The Labour Party has taken a big step towards full support for remaining in the racist, neoliberal European Union.
High profile Labour politicians close to leader Jeremy Corbyn spoke at the People’s Vote campaign march on Saturday—really a march for Remain.
Shadow foreign secretary Emily Thornberry told the crowd, “Labour is a Remain Party.”
It flew in the face of a decision by ordinary Labour members at their party conference just last month to reject campaigning for Remain.
Other speakers even closer to Corbyn—shadow chancellor John McDonnell and shadow home secretary Diane Abbott—were more careful.
But they also edged Labour closer to backing Remain.
McDonnell said Labour would respect another vote to Leave but that “we believe that our future best lies within the European Union itself”. Abbott simply said, “I am a Remainer.”
A big shift is underway to push Labour towards backing Remain in any future referendum.
In addition, there is an attempt to say Labour should back a referendum on any Brexit deal—not just on a “credible leave option,” as Labour’s conference policy says.

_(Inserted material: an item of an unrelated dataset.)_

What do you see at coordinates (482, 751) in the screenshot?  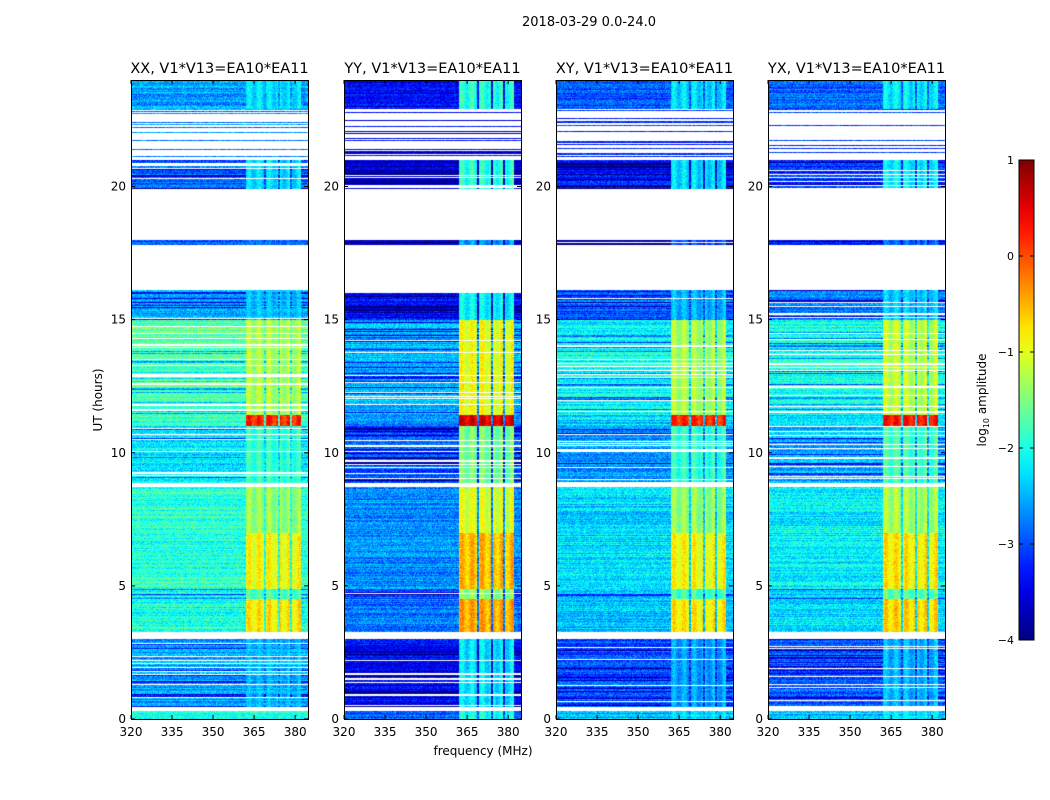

That was confirmed by shadow Brexit secretary Keir Starmer.
In practice it means Labour could back any move to have a second referendum—in which Starmer says Labour should back Remain—before a general election.
Some Labour politicians opposed the shift—though Corbyn stayed silent.
Party chair Ian Lavery MP tweeted that Labour “is NOT a Remain Party, it’s NOT a Leave Party. It’s a SOCIALIST Party.”
Others highlighted a mass rally for Corbyn in Liverpool as proof that Labour can win an election.
Yet simply holding rallies of Labour activists while Labour’s top politicians faff around with the right wing Remain campaign isn’t a good enough alternative.
The rallies need to be much more like the ones during the 2017 general election—widely advertised to draw in much broader numbers of people, not just Labour activists.
Crucially they need to be part of an election campaign that puts action over austerity, the climate crisis and racism—not Brexit—at its centre.